F-16C ve F-16D önceki F-16A ve B’nin mukabilleridir, ancak en modern kokpit kontrol ve gösterge sistemlerini bünyelerinde bulundurmaktadırlar. Bunlara çok sayıda MFD ve HOTAS dahildir. 1981 Kasım’ından itibaren, gece görüş ötesi saldırı dahil çok maksatlı görevleri yerine getirebilmek için gerekli statik ve kablaj gereksinimlerini içermektedir

 

Spitfire

Spitfire hikayesinin başlangıcı başarısız bir uçak olan Supermarine Type 224’e dayanır. Martı kanatlı, tek kanat konfigürasyonlu, sabit iniş takımlı bir uçaktı ve 600 hp’lik bir Rolls Royce motoru ile tahrik ediliyordu. Fakat tasarımcısı olan Mitchell neticeden uçak uçmadan önce dahi memnun olmamıştı. Özel teşebbüs tarzında yeni bir uçak tasarımına başladı, tasarımı, yeni P.V.12 “Merlin” motorunu ve kanatlardaki sekizli makinalı bataryasını kullanabilmek için iki defa revize etti. Neticede tasarım Hava Bakanlığı tarafınca 1935 Ocak ayında kabul edildi. İlk prototip 5 Mart 1936’da uçtu.

310 uçaklık ilk sipariş üç ay sonra verildi, bunu 200’lük bir parti takip etti. 1938 Nisan ayında Nuffield organizasyonu, Birmingham yakınlarındaki Castle Bromwich “gölge” fabrikasında üretmek üzere 1000 adetlik bir sipariş daha aldı. Alınan diğer siparişlerle savaşın başlamasından önce toplam uçak sayısı 2,143’e çıkmıştı.

1938 Ağustos-Aralık döneminde yalnız bir üs Spitfire MMk.1’lerle donatılmıştı. Savaşın çıkmasına kadar bu sayı dokuza yükseldi ve iki üs daha değişim sürecine girmişti. Toplam 1,583 Spitfire I üretildi. 1,175hp Merlin XII ile donatılmış Mk.II’lerin teslimatına 1940 Haziran’ında başlandı ancak gelecek kışa kadar teslimat ve değişim tamamlanamadı ve Britanya Savaşı’nın hava muharebe yükü Mk.I’e kaldı.

Spitfire’lar Hurricane’lerden daha çok ilgi çekti ve üretilmiş en meşhur uçaklardan biri oldu.
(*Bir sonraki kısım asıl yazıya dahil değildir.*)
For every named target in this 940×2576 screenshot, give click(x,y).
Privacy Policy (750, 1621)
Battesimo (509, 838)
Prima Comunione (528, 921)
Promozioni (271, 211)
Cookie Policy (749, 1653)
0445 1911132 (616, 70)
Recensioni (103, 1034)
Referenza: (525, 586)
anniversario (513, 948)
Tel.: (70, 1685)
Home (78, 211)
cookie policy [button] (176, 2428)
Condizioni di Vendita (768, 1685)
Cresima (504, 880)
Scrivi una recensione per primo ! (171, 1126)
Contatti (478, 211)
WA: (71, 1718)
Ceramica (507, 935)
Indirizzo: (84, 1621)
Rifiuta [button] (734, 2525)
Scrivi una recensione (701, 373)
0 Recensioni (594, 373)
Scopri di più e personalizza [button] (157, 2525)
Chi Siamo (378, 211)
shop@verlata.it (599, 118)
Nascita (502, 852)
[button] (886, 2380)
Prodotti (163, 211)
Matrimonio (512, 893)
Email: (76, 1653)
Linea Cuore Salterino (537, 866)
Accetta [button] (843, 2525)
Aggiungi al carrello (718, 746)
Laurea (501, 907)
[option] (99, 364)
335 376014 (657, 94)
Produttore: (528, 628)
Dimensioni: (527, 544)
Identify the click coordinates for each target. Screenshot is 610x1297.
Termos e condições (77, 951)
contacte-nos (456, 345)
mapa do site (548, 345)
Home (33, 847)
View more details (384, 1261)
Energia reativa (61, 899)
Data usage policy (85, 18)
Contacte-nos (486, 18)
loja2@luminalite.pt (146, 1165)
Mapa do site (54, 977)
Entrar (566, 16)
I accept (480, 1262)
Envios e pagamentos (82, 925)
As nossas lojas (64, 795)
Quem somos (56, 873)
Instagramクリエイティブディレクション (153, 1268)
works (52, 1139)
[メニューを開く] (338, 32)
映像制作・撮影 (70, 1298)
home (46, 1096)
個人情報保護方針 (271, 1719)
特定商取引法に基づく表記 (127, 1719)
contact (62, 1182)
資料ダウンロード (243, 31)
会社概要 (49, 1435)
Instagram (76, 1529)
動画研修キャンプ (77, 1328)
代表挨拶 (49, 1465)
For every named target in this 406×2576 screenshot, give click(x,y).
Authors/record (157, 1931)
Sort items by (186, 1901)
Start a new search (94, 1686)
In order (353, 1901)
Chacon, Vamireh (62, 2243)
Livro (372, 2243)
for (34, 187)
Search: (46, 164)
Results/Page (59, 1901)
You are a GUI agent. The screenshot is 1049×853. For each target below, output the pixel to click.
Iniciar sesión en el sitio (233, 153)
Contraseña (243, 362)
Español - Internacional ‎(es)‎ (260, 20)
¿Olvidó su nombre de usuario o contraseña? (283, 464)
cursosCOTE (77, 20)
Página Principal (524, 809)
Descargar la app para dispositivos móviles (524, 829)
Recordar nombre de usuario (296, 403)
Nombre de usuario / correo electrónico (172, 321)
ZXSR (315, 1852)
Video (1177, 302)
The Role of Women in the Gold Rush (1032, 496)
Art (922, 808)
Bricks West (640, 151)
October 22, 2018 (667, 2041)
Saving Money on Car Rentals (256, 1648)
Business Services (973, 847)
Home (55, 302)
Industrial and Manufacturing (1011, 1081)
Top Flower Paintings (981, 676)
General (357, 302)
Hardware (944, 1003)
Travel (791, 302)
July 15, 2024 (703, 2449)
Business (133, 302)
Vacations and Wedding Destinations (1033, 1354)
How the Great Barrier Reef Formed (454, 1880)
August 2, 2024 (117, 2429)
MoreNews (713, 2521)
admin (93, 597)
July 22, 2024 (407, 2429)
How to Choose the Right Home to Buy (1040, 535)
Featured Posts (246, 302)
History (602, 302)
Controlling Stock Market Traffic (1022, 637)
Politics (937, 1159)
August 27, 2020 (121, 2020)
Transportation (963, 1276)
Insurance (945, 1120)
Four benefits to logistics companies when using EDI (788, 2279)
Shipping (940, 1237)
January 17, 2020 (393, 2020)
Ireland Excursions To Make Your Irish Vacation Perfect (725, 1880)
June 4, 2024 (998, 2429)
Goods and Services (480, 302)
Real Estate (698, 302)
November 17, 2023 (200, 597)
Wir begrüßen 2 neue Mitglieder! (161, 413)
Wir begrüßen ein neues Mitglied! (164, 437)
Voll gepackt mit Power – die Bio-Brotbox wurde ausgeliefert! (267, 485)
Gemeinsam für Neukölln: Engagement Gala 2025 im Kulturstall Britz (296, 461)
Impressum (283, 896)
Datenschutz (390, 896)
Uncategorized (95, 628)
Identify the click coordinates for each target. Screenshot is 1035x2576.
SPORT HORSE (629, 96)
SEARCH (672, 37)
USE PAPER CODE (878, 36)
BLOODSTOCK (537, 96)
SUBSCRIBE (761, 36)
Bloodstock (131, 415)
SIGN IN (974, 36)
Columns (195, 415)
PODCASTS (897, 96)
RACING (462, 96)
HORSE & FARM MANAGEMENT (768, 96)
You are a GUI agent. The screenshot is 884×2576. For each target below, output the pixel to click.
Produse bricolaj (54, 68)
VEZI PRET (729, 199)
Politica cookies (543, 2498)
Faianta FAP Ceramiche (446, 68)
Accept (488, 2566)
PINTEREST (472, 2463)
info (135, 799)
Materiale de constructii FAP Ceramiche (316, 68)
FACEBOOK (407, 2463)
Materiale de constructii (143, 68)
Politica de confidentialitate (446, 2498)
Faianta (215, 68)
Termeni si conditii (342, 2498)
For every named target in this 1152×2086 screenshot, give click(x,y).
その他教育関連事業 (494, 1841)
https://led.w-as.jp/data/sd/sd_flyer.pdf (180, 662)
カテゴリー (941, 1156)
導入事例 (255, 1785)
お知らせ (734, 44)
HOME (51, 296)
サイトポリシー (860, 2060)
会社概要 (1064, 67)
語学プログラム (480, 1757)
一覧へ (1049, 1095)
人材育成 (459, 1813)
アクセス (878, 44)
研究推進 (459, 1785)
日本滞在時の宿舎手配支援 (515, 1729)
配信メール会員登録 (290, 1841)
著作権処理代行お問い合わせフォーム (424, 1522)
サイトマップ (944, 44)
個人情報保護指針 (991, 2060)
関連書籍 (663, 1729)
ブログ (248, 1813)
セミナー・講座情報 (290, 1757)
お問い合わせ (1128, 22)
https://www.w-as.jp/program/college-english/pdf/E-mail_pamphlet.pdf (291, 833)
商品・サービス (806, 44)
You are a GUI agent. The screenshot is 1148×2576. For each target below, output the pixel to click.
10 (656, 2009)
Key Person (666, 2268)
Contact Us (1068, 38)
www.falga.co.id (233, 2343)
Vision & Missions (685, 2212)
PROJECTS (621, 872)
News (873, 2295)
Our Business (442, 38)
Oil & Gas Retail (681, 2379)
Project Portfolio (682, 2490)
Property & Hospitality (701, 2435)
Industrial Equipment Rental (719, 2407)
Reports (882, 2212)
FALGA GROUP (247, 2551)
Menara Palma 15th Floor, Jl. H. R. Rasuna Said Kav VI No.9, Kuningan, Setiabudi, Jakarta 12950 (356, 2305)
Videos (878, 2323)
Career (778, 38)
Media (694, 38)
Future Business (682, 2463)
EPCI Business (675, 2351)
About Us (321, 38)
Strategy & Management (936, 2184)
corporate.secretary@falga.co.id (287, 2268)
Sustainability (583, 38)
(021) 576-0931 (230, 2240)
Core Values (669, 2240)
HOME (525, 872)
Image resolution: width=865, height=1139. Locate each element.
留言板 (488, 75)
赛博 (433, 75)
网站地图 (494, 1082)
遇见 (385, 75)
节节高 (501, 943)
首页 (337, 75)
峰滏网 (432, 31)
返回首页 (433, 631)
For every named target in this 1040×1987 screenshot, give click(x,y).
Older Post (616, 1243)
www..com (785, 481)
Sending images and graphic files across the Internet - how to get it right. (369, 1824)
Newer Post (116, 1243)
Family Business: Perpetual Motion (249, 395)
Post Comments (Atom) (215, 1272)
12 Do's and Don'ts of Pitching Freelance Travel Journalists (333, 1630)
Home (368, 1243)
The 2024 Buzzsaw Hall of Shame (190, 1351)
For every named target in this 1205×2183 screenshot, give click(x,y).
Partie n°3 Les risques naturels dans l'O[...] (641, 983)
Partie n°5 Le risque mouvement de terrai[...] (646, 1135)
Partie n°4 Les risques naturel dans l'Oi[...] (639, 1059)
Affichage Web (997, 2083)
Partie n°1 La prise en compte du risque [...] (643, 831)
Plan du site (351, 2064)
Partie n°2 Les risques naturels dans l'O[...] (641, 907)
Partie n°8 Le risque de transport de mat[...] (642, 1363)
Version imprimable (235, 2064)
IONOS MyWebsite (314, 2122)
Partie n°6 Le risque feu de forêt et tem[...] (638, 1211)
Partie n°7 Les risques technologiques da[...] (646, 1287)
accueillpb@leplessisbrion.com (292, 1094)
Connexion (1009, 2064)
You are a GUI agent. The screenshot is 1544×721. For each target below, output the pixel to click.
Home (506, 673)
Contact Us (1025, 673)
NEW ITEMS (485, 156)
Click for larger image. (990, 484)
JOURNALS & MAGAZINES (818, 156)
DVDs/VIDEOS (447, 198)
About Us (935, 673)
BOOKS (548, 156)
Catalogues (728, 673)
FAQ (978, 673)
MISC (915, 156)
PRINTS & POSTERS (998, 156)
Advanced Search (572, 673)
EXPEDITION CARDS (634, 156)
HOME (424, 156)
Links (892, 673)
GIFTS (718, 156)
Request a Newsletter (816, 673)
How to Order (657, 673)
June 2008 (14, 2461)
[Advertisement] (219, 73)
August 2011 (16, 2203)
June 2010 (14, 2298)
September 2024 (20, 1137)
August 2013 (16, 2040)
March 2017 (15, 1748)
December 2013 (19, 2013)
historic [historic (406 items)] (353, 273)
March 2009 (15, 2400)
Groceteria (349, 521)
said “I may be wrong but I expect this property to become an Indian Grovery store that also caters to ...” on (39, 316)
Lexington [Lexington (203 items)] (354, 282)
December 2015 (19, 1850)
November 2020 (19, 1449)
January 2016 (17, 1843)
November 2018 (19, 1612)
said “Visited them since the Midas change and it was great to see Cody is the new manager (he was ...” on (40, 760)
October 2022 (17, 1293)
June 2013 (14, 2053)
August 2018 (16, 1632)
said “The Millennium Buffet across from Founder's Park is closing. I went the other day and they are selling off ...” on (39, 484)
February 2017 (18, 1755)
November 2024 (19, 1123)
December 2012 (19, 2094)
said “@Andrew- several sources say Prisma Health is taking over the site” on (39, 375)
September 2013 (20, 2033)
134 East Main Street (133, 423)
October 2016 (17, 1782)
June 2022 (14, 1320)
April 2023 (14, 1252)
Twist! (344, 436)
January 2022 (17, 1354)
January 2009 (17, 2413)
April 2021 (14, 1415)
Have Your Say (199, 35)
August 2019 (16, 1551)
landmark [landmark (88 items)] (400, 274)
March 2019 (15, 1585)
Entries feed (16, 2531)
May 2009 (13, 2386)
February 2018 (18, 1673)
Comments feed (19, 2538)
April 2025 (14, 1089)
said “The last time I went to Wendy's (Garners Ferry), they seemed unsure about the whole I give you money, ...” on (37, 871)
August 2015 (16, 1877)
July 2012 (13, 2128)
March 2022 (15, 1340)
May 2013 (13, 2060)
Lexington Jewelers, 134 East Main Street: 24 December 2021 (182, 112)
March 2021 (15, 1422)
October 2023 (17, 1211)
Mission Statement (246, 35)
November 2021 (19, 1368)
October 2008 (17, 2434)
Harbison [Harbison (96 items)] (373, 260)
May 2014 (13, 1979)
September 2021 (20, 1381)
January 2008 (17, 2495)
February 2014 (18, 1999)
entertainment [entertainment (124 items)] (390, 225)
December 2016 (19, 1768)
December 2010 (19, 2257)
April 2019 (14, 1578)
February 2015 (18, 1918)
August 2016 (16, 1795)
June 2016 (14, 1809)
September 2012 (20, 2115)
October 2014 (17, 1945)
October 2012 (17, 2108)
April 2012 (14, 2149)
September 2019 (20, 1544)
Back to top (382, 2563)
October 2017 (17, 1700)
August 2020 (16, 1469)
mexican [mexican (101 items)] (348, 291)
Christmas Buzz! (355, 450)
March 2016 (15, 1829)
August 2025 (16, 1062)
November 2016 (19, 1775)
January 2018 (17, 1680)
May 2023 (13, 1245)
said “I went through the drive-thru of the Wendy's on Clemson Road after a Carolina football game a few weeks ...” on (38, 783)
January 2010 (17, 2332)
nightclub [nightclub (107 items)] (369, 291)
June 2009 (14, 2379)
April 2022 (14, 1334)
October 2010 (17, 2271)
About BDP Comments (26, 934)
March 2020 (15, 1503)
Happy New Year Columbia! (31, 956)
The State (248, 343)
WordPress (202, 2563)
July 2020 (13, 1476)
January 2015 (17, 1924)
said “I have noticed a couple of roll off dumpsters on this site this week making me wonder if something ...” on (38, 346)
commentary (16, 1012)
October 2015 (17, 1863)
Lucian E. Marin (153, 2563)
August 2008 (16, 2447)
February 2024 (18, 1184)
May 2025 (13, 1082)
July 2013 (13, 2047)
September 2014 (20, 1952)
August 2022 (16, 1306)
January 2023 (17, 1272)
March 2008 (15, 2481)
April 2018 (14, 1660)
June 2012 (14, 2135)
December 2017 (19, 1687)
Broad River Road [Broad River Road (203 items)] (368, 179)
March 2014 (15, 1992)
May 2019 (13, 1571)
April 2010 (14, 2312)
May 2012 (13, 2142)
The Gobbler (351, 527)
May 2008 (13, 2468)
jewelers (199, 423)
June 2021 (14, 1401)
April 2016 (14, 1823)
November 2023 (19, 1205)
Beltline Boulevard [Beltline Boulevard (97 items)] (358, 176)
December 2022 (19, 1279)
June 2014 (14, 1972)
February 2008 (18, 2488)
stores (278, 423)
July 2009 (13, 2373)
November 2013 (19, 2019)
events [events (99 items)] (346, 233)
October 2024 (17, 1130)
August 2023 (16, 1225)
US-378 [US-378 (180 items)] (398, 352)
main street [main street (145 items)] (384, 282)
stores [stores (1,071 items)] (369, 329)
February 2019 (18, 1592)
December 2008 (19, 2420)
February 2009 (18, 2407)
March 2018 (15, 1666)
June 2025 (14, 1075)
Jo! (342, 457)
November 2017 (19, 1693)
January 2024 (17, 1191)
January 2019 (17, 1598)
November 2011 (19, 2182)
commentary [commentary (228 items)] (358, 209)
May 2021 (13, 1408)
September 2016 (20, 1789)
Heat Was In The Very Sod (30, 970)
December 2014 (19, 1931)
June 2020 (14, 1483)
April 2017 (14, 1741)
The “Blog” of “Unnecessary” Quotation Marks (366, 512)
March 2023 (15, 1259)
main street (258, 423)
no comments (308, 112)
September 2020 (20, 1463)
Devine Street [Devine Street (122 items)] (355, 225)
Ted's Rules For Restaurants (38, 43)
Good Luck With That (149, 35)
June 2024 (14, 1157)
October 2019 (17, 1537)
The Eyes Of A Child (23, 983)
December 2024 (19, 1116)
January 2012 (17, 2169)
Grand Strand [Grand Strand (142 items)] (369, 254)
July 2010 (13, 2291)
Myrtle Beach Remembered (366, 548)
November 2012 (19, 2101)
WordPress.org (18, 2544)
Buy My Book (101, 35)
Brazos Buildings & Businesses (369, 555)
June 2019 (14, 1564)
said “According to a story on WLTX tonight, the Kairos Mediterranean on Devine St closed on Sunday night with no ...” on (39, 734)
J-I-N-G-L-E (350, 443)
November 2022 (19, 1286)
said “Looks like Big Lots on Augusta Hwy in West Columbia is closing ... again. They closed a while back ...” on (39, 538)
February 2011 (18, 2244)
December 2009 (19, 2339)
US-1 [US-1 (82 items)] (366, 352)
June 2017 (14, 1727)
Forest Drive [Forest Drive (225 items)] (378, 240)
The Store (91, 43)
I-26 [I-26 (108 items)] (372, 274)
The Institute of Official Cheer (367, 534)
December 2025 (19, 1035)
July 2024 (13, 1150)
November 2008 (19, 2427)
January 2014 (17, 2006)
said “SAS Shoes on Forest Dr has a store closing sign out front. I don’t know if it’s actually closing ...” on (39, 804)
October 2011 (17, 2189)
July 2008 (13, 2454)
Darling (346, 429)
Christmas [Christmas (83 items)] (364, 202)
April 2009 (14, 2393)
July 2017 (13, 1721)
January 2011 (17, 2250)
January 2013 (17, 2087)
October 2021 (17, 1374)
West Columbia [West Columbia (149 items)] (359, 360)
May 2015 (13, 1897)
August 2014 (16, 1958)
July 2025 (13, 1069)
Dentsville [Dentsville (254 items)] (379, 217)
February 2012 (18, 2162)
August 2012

Britanya Savaşı esnasında hızı ve manevra yeteneği ile Alman uçaklarının rakibi Bf 109’a iyi bir rakip oldu ve diğer Alman uçaklarına bariz bir üstünlük sağladı. Spitfire’ın tırmanma yeteneği Bf 109’dan düşük olmasına rağmen ondan daha hızlı uçabiliyordu (Hurricane’in aksine). Spitfire’ın motoru  bazen aşırı “G” çektiğinde karbüratör taşması sonucu duruyordu. Bf 109 pilotlarının bundan faydalanmasına fırsat vermemek için Spitfire pilotları önce yarım bir “roll” yapıyor ve sonra dalışa geçiyordu. Bu karbüratör eksikliği daha sonra giderildi ve Spitfire tarihe belki de en iyi savunma silahı olarak geçti.

Mk.24’e kadar birçok Spitfire modeli üretildi. Kraliyet Donanması da onun bir veresiyonu olan Seafire’ı donanmada kullandı.Seafire’ların takviye edilmiş, sert denizlere dayanıklı bir gövdesi vardı, kuyruk kancası ile navigasyon ekipmanı takılmıştı. Toplam 20,334 Spitfire ve 2,556 Seafire üretilmiştir. Son Spitfire görev uçuşu 1954’de, Seafire görevi ise 1967’de yapılmıştır.